I eat my meal. Buster watches. Buster watches. I eat. Buster watches. I break a tiny piece off my meat or fried potato or slice of bread. I offer it to Buster. He eats it or doesn’t. Not eating it is a bad sign. He’s not liking our meal. Eating it is a good omen. He likes our meal.

                         “You gonna eat that?
                                       You gonna eat that?
                                       You gonna eat that?
            
                                        I’ll eat that.”

                                                         Karen Shepard, BIRCH

I eat some more. Buster watches while I break off little pieces of carrot, potato, meat, pickle, (Buster likes ketchup), and put them on the side of my plate.  When I’ve cleaned off the part of the plate that was ordained for me to eat, I take my plate to his dog dish. His dog dish has dog kibble already poured into it. It is dog food. Buster knows dog food isn’t human food. That’s the rub.

I take my fork and I scrape the remaining bits off my plate and into his dish and then I tap his dish with the fork. I always wondered when my psychology course about Pavlov’s dogs would come in handy. Now I know.

Buster will usually check out his dish after I tap his dish. Then he may drool or not drool. He may eat or not eat. Depends on how hungry he is, I guess.

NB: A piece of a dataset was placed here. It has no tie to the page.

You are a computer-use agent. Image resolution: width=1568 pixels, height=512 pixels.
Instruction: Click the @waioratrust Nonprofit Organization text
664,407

He may, instead of eating, watch me make my tea. Watch me spread my toast with honey or jam or peanut butter. After which he watches me eat it.  I will break off some pieces, like a dutiful master. He watches. When I’m finished, I take the few pieces I've set aside, and I dump them into Buster’s bowl. I tap his bowl with a fork or spoon or knife. He may drool or he may not. He may eat or he may not.

He may, instead, sit on the floor and stare at Sue. Give her a careful scrutiny. Surveying her whole food/eating situation as he looks to see if she has any more food to cough up.

If satisfied that we have both totally finished our meals, Buster will, most likely, not always, but most likely, eat.

He will remove some of the pieces from his bowl and carry them to the rug. Because he is a delicate eater. Some might say a picky eater. And then he’ll eat them like a right proper gentleman.

However, I’ll be damned if I’m going to lay a place for him at the table. Not doing the plate, knife, fork, spoon, maybe a dessert spoon and the napkin thing. Not going to happen.

Besides, we have no room at the table. Sue’s office is spread out all over the table, along with hats, gloves, papers, poop catcher bags, collars, grooming brushes, dog leash snaps, and three or four of Buster’s leashes, in colours of red, green and blue.
Picture
No Room for Buster at the Table
Anyway, at one of those three stages, he will usually commence to eat his meal while we hold our communal breath. It is truly pathetic. Isn’t it?

After he finishes eating, do you know what happens? You may have guessed it. I won’t give you the word, but I’ll give you a hint. Buster gets something or two somethings that rhyme with DELETE.

Who runs this forty-five-foot trailer anyway? The whole thing is a pitiable sin.